Why would anyone go to so much trouble?
The room wasn’t exactly easy to access.
His eyes returned to that circle in the center, the obvious focal point of the cave.
A stone archway stood in the exact center, directly under the highest part of the steep cavern’s ceiling. Not far from that arch, a stone pedestal had been left, with a thick book open on the flat part on top, roughly at reading height if one were to stand in front of it.
A lectern.
Unlit candles surrounded each of the arch’s stone pillars.
More of those thick white candles surrounded the base of the pedestal.
From the look of all of it, and the lack of dust, all of it had been used recently.
Then Ghost saw it.
What he had somehow missed when he first stared at the circle in the center of the room. As he continued to approach, he realized his view had been partially blocked by the stone legs of the arch, which threw the object in shadow. But now, as Ghost reached the stone lectern with its black, leather-bound book, he realized something else stood directly between the lectern and the opening in the archway.
It was a clock.
It had a stand unlike any he’d ever seen, a narrow spire with a thick base that rested on the rock with small feet. He couldn’t discern exactly how the clock was attached to it.
The clock’s face glowed a pale blue.
Now that Ghost stood directly in front of it, he found himself mesmerized by that glow. It looked like it had been made of moonstone and starlight. The more practical side of his mind tried to puzzle that light out. He could not discern the source of that blue glow. He could not see anything else in the room reflecting it, not even the polished stone.
The numbers covering the clock’s glowing blue face were not numbers at all, but strange, elongated symbols he couldn’t read. Whatever they meant, they were set roughly in the same places as the numbers on a regular clock.
It looked exactly like the object depicted on the card he’d found on the dining car table.
The hand-painted card that remained in his overcoat upstairs.
Something about looking at it hushed his mind.
Something about it positively pulsed with unnatural power.

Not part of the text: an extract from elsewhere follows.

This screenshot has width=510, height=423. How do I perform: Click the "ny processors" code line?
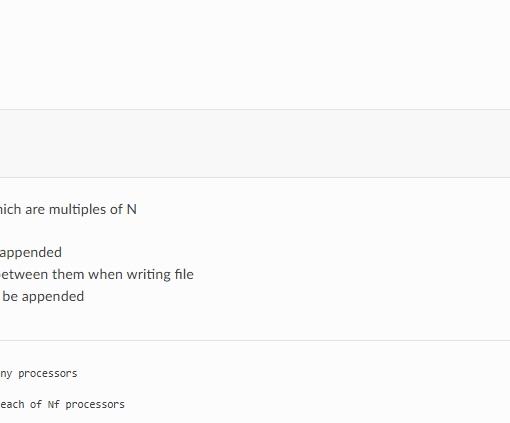pos(39,374)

As Ghost stood there, everything in the room grew preternaturally silent. Something about the arrangement felt more and more like an altar, perhaps even a type of church. The enormous book, the glowing blue clock face, the stone archway, the flickering of the reflecting, diamond-like stones in the ceiling… the candles left everywhere.
It definitely had meaning.
Ghost couldn’t have put a name to the thing he felt, not then.
All he knew was, his skin prickled.
The hairs of his arms and the back of his neck rose. His body’s muscles clenched, as they did when he sensed a fight might be about to start.
His hand gripped the ivory cane he’d somehow managed to keep with him all that time.
He held the handle tightly, his heart thudding louder in his chest.
He fought with what to do.
He could just leave here. Forget he saw all of it.
But the woman had given him that card for a reason.
She had told him to stop his father for a reason.